In den 90er Jahren ist der Anteil der erwerbstätigen Frauen leicht gestiegen und hat sich seit Anfang des Jahrzehnts bei rund 60 Prozent eingependelt. Gleichzeitig ging die Erwerbsquote der Männer von über 80 Prozent leicht zurück. 2007 waren 76 Prozent der männlichen und 60 Prozent der weiblichen Bevölkerung ab 15 Jahren erwerbstätig oder auf Stellensuche.

Teilzeitarbeit ist weiblich geprägt: Seit Anfang der 90er Jahre arbeiten über die Hälfte der Frauen Teilzeit, bei den Männern steigt der Anteil hingegen nicht über 12 Prozent.

Frauen in niederer Stellung

Frauen sind nach wie vor öfter Angestellte ohne leitende Funktion. Männer sind deutlich häufiger als Frauen Selbständigerwerbende und höhere Angestellte. Als Gründe für diese Ungleichzeit nennt das BFS die stärkere Verantwortung der Frauen für Haushalt und Kinderbetreuung.

Der Anteil der angestellten Frauen mit Vorgesetztenfunktion oder in Unternehmensleitung hat immerhin seit 1991 von rund 16 auf 22 Prozent zugenommen. Bei den angestellten Männern in diesen Positionen stieg der Anteil von 32 auf 37 Prozent.

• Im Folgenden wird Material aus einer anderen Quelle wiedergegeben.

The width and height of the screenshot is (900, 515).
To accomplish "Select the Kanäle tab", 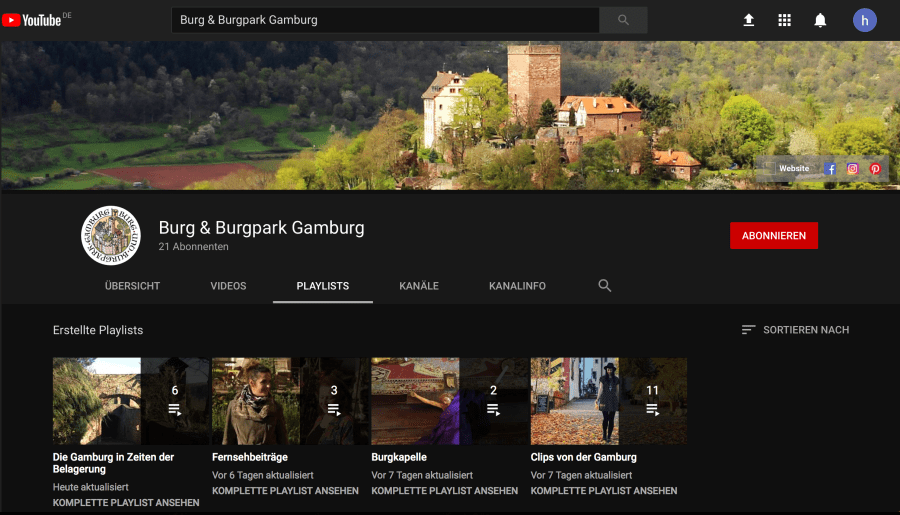I will 419,286.
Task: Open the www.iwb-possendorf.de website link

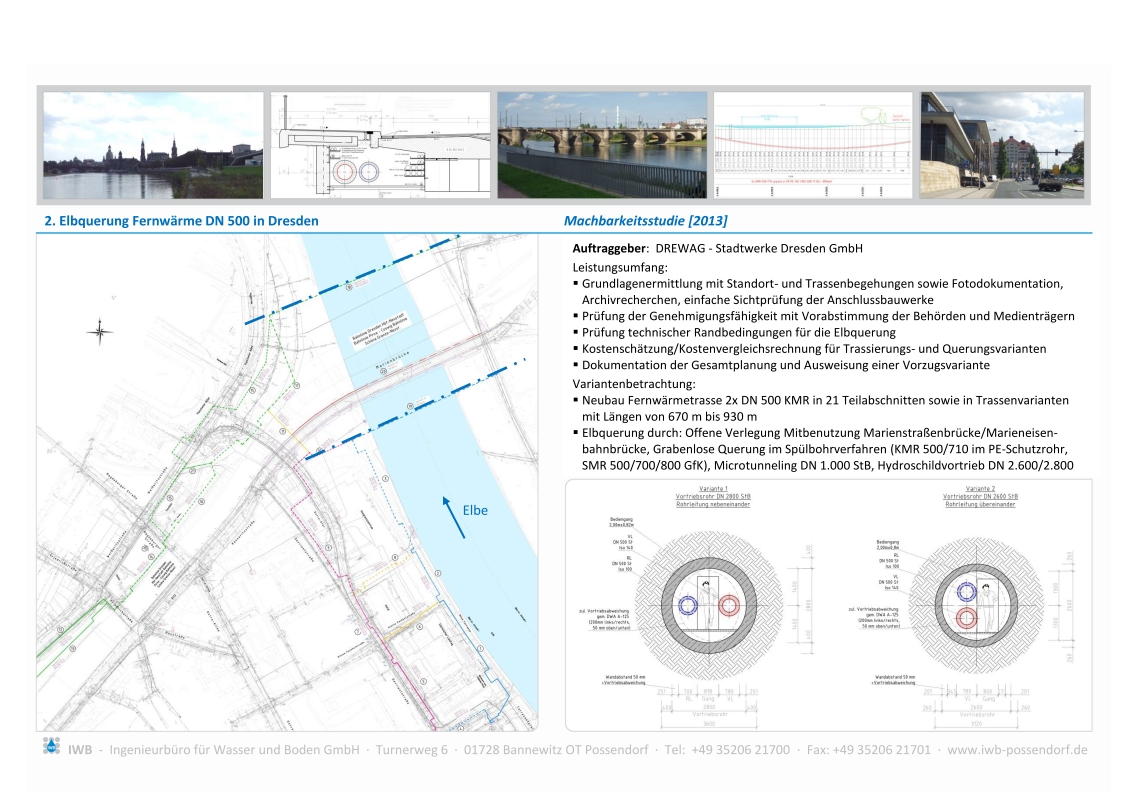Action: pyautogui.click(x=1017, y=749)
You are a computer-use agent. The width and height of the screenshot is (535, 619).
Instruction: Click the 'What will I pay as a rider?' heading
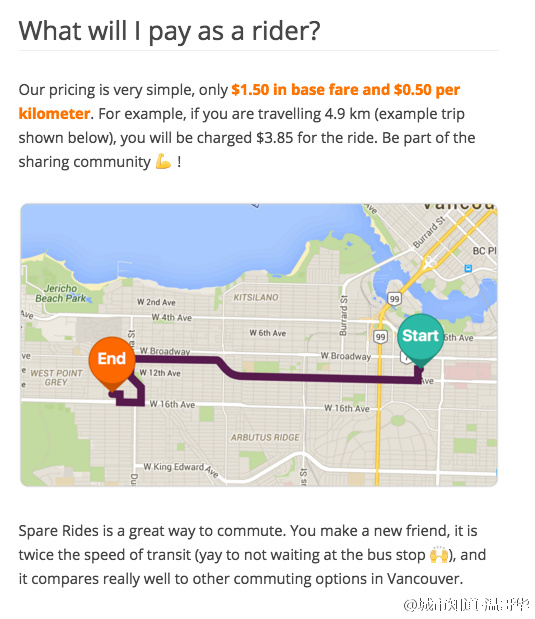pos(169,31)
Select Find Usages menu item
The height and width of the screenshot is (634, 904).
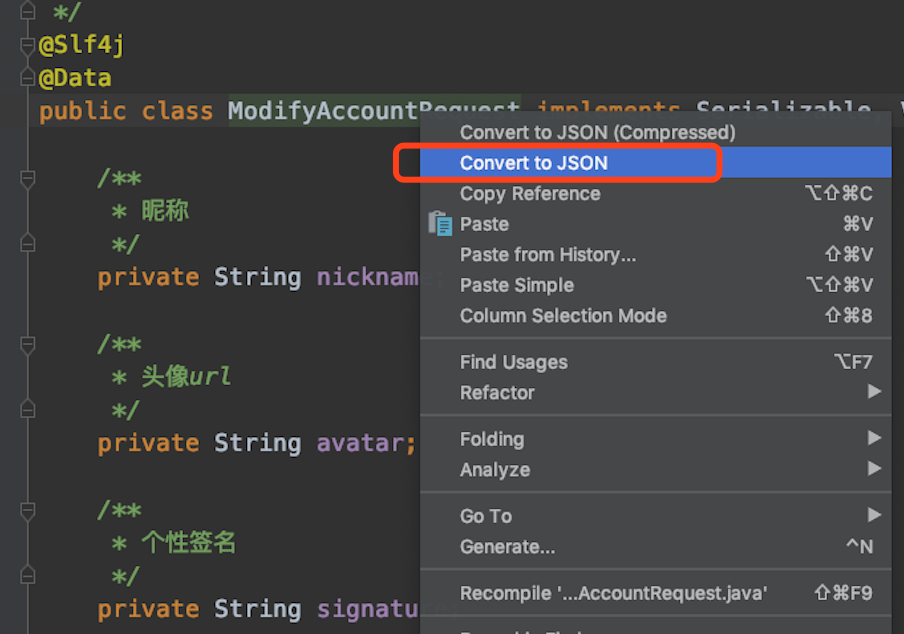pyautogui.click(x=513, y=362)
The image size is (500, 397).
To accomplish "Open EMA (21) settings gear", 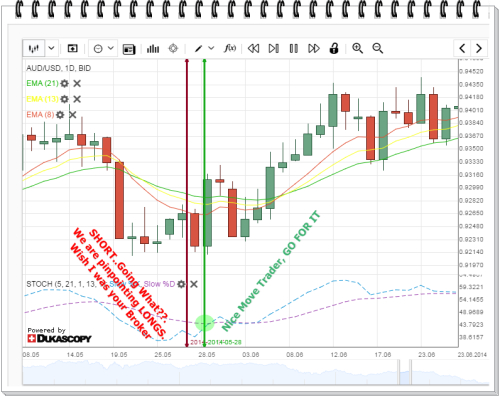I will click(x=64, y=83).
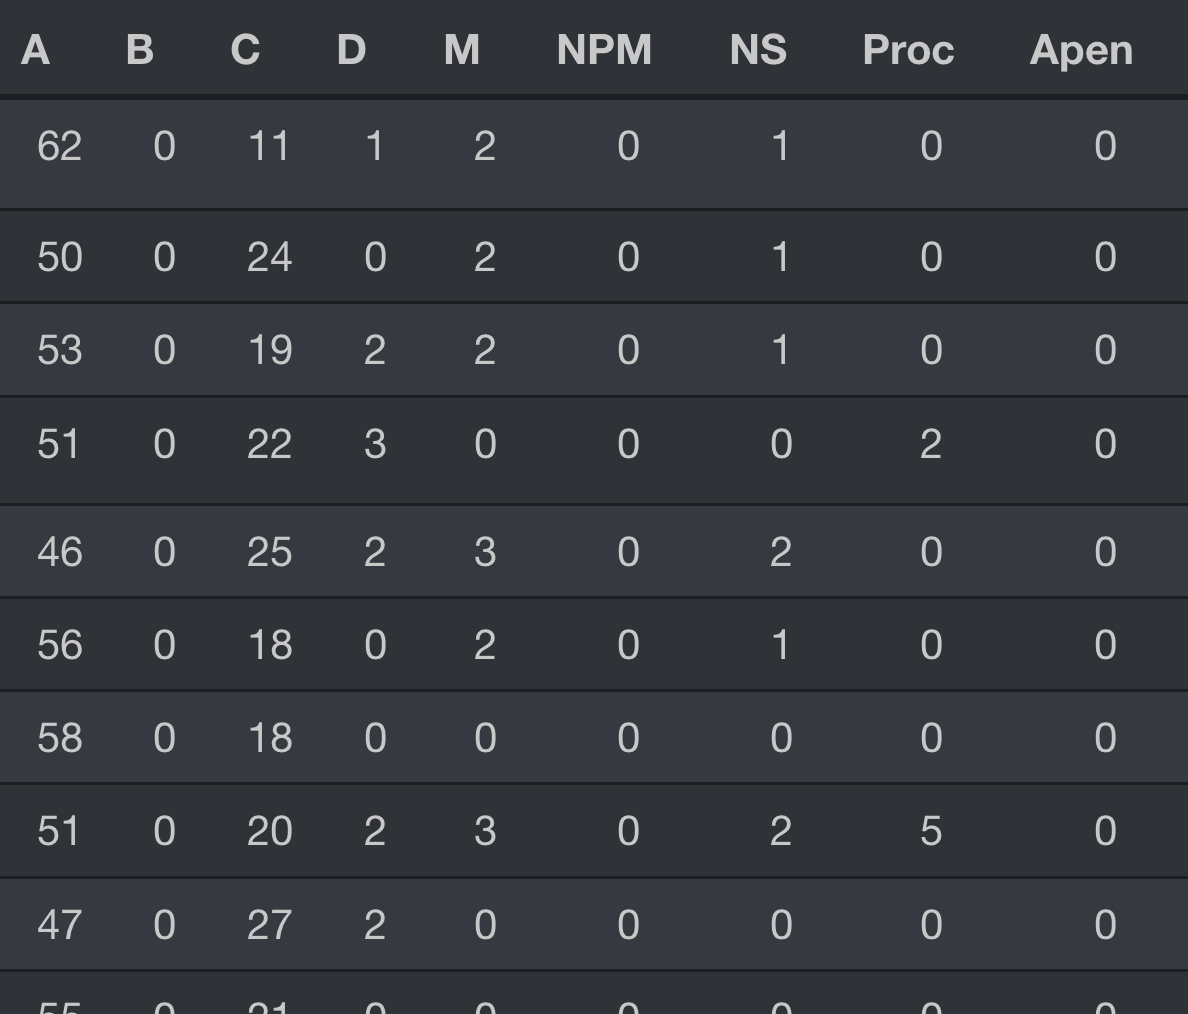This screenshot has width=1188, height=1014.
Task: Click the Proc cell showing 5
Action: 931,831
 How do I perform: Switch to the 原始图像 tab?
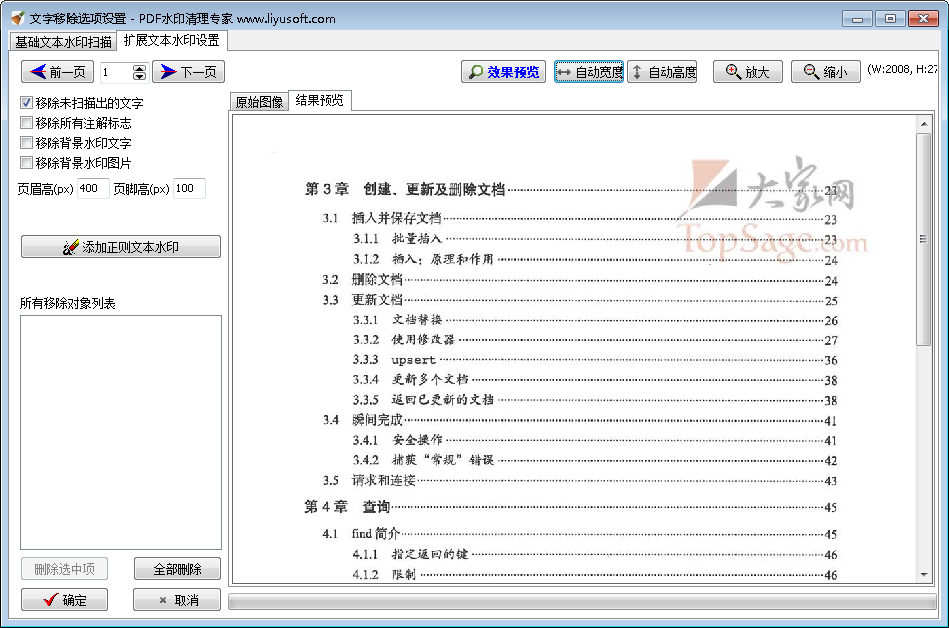tap(259, 101)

87 Prozent der Väter und nur 15 Prozent der Mütter mit Kind(ern) unter 15 Jahren sind vollzeiterwerbstätig. Umgekehrt sind 57 Prozent der Mütter teilzeiterwerbstätig, aber nur 6,8 Prozent der Väter.

73-Stunden-Woche

In Paarhaushalten mit unter 7-jährigen Kindern arbeiten Männer im Schnitt 73 Stunden pro Woche im Haushalt und im Beruf, Frauen rund 71 Stunden. Einer etwa gleich grossen zeitlichen Belastung sind auch Alleinerziehende mit kleinen Kindern ausgesetzt.

Alleinlebende Frauen wenden dagegen nur 52 Stunden pro Woche für Arbeit und Haushalt auf, Single-Männer 51 Stunden.